Two placebo-controlled trials have investigated the effect of fish oil supplementation on epidermal wound healing in humans (66, 67). In the first trial, 30 healthy volunteers (18-45 years old) ingested placebo or fish oil (1.6 g EPA, 1.1 g DHA) daily for 28 days (66). In the second trial, 18 healthy volunteers (18-45 years old) ingested placebo or fish oil (1.6 g EPA, 1.2 g DHA) daily for 28 days; both treatment groups also ingested 81 mg aspirin (67). A similar study design was used in both trials in which blisters were created on subject’s forearms, and blister fluid content and wound area were monitored at baseline and up to approximately 15 days post-wounding. In both trials, supplementation with fish oil shifted the fatty acid and eicosanoid content at the site of wounding to an n-3 profile and improved the healing process.
Animal studies investigating EFA supplementation on wound healing have reported mixed results.
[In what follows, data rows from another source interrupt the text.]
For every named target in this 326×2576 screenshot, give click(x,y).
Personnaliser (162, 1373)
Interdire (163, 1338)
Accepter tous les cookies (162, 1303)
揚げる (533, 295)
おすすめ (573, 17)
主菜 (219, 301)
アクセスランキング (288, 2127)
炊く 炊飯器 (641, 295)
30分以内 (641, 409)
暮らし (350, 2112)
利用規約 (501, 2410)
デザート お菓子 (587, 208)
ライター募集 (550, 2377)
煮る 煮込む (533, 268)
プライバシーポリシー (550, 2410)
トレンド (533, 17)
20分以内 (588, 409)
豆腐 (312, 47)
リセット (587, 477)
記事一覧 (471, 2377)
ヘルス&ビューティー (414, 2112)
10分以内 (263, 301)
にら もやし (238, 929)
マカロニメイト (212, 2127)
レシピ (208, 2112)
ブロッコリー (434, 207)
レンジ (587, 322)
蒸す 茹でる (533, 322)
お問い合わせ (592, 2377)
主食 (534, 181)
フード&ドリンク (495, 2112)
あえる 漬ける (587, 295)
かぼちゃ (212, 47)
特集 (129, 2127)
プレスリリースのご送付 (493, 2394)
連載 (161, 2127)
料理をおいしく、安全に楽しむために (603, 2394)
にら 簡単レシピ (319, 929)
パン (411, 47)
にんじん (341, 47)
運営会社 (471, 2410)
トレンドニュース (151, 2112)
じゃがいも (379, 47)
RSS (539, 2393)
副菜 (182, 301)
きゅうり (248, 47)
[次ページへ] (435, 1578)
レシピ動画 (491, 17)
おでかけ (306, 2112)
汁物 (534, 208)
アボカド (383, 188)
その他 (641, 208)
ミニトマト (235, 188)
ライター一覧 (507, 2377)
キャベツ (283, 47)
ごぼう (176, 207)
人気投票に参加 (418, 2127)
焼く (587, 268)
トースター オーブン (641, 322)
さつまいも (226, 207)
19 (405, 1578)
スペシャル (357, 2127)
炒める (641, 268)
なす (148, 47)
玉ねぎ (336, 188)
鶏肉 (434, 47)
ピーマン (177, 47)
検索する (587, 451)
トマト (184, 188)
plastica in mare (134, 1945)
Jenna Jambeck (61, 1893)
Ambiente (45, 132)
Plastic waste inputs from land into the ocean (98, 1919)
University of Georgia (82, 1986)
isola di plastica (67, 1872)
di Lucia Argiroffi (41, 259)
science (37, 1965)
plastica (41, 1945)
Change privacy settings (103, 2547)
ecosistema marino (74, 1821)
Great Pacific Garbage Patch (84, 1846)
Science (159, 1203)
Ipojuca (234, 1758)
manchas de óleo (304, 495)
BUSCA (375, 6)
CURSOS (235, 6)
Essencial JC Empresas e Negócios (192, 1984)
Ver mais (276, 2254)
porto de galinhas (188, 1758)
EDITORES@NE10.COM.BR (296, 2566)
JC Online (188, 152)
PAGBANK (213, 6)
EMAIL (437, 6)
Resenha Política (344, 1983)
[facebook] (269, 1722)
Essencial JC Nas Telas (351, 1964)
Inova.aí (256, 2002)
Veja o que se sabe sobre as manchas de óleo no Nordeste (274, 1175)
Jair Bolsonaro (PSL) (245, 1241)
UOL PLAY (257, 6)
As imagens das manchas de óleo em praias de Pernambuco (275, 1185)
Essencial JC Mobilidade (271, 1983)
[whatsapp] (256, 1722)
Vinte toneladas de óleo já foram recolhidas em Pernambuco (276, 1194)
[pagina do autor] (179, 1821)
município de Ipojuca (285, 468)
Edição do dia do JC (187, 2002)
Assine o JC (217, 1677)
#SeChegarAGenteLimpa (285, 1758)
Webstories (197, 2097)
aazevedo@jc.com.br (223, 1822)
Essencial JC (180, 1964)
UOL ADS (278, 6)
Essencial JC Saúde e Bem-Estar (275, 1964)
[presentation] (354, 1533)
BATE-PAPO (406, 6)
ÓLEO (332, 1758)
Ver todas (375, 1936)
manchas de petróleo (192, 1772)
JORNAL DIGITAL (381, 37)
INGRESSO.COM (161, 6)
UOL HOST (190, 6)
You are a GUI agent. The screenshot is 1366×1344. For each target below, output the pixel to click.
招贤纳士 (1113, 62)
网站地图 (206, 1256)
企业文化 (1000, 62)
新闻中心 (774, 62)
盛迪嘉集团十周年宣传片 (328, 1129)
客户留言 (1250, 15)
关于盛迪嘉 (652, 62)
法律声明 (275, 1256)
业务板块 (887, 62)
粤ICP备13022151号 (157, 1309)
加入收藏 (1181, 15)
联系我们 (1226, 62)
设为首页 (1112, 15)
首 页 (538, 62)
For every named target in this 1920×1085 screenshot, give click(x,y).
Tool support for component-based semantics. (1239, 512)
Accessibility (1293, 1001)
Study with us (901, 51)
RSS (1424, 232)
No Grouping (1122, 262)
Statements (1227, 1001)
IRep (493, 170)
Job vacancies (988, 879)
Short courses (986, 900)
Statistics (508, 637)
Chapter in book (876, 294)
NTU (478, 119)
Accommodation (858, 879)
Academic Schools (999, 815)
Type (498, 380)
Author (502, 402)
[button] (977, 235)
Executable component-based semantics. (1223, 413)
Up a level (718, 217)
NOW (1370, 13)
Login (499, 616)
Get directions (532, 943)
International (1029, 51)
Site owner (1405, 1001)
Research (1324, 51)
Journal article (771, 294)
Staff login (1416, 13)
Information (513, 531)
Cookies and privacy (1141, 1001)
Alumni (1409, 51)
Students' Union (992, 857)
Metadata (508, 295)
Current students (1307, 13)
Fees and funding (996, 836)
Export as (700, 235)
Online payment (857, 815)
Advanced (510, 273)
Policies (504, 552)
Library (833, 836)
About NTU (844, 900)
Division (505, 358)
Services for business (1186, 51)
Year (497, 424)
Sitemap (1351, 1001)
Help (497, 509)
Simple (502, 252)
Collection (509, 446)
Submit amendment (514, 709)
Cardoso et al. (68) investigated the effect of topical application of purified n-3, n-6, and n-9 fatty acids (30 micromoles/day for 20 days) on surgically induced wound closure in mice. Topical application of oleic acid accelerated while ALA delayed wound closure. In another study, feeding rats n-3-rich fish oil diets (17% menhaden oil) resulted in weakened mechanical properties at the site of wound repair compared to rats fed n-6-rich corn oil diets (69). Approaching the question from a different angle, Porras-Reyes et al. (70) induced EFA deficiency (EFAD) in rats before surgical wounding. The healing response was then compared between normal, EFAD, and recovered EFAD rats for up to 21 days post-wounding. Replete and EFAD rats exhibited the same course of histological and immunological changes in response to wounding, suggesting that EFA status does not influence the wound-healing process.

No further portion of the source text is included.